Please pull out every line of the records below that contains the string "resolution", and copy each one in full.

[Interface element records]
──────

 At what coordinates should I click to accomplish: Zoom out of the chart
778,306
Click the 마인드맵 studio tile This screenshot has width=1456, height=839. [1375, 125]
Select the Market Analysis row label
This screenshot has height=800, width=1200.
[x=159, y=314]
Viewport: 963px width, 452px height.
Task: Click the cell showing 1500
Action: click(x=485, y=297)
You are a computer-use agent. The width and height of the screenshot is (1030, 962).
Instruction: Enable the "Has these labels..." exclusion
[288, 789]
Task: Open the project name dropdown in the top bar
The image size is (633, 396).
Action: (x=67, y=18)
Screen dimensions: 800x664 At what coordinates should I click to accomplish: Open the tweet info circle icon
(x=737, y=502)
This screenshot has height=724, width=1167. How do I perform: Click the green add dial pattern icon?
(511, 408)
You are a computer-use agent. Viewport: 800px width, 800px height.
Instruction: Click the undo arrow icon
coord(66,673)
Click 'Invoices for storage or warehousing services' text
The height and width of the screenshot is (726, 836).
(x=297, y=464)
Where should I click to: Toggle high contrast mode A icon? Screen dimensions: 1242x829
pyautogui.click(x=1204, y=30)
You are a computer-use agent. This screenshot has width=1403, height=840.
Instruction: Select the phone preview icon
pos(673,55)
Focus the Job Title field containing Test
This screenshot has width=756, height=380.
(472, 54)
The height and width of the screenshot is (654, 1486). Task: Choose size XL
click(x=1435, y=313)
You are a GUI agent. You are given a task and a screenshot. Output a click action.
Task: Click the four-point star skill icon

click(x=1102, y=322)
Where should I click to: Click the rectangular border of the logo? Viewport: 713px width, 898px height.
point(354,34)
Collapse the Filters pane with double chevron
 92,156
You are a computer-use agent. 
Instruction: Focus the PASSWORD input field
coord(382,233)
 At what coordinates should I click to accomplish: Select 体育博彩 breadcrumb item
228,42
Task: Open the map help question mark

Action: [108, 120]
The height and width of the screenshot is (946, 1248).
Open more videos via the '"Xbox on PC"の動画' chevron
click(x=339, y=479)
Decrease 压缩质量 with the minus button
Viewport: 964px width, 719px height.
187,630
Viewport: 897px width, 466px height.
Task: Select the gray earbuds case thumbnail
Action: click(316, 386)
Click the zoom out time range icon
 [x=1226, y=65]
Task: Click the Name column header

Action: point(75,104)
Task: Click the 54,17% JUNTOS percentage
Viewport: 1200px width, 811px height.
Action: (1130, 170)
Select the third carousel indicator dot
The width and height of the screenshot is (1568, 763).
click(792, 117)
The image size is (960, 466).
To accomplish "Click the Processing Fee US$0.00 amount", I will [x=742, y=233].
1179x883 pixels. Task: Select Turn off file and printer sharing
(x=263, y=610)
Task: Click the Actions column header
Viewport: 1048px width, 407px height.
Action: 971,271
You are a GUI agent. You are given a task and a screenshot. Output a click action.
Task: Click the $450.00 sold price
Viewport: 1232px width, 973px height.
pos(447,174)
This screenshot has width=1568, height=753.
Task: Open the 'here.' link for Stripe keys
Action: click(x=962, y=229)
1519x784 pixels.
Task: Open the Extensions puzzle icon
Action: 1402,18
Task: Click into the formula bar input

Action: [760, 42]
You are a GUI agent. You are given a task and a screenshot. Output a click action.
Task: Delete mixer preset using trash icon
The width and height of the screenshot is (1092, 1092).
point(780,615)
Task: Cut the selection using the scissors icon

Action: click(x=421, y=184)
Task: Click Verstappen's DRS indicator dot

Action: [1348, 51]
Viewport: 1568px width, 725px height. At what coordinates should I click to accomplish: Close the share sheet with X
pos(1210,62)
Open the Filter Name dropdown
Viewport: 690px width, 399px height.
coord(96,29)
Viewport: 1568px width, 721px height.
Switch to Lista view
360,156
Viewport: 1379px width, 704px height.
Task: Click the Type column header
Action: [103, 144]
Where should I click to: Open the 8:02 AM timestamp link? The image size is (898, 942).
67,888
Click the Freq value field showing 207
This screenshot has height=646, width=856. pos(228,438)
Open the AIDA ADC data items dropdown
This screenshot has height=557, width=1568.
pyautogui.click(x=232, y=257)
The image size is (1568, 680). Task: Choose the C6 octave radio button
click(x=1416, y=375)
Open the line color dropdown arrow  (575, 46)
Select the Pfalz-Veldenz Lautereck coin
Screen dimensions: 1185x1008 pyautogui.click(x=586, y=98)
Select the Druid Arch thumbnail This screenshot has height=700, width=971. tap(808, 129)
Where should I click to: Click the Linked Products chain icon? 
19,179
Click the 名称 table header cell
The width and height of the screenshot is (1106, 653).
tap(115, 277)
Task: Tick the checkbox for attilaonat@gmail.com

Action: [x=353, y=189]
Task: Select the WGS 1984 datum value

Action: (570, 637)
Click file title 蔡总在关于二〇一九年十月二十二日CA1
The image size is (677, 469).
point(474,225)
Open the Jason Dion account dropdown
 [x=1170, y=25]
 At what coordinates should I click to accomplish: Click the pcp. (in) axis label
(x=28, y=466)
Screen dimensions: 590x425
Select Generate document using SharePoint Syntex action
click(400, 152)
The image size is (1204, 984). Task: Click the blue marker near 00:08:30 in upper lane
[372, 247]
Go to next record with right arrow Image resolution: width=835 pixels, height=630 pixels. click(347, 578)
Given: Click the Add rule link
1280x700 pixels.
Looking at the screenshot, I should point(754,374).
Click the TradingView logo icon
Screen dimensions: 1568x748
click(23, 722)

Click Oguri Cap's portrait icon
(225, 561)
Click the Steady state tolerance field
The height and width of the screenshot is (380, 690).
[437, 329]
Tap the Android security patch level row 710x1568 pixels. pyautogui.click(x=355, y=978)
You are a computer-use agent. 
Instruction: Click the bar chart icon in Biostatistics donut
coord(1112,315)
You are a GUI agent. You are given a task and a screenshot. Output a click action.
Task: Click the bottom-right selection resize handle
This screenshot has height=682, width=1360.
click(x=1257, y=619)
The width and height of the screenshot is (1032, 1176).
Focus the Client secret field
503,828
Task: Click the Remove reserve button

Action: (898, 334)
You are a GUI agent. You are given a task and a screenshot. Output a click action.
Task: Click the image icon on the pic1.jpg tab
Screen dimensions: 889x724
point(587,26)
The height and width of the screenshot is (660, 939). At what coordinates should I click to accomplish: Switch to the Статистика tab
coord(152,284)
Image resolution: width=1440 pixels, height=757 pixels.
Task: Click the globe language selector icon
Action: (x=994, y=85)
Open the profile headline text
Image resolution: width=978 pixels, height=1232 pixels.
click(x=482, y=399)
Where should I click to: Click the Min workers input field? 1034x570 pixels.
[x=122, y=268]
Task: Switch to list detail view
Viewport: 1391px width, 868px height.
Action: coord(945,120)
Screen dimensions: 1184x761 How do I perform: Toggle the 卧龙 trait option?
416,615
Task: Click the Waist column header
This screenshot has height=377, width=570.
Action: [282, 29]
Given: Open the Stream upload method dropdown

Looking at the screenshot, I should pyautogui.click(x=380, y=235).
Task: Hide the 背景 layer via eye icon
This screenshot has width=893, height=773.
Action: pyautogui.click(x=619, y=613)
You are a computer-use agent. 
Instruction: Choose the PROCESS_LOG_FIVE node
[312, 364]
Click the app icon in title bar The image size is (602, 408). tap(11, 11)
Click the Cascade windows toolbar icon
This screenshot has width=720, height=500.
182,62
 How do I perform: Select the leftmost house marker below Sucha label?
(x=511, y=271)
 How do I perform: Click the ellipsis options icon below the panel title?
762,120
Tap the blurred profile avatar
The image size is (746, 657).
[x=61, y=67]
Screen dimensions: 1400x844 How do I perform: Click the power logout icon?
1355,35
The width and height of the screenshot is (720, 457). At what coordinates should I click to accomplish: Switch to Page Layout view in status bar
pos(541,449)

──────

**Task result**
Go to next record with right arrow Image resolution: width=835 pixels, height=630 pixels. click(347, 578)
Image resolution: width=1440 pixels, height=757 pixels.
Image resolution: width=978 pixels, height=1232 pixels.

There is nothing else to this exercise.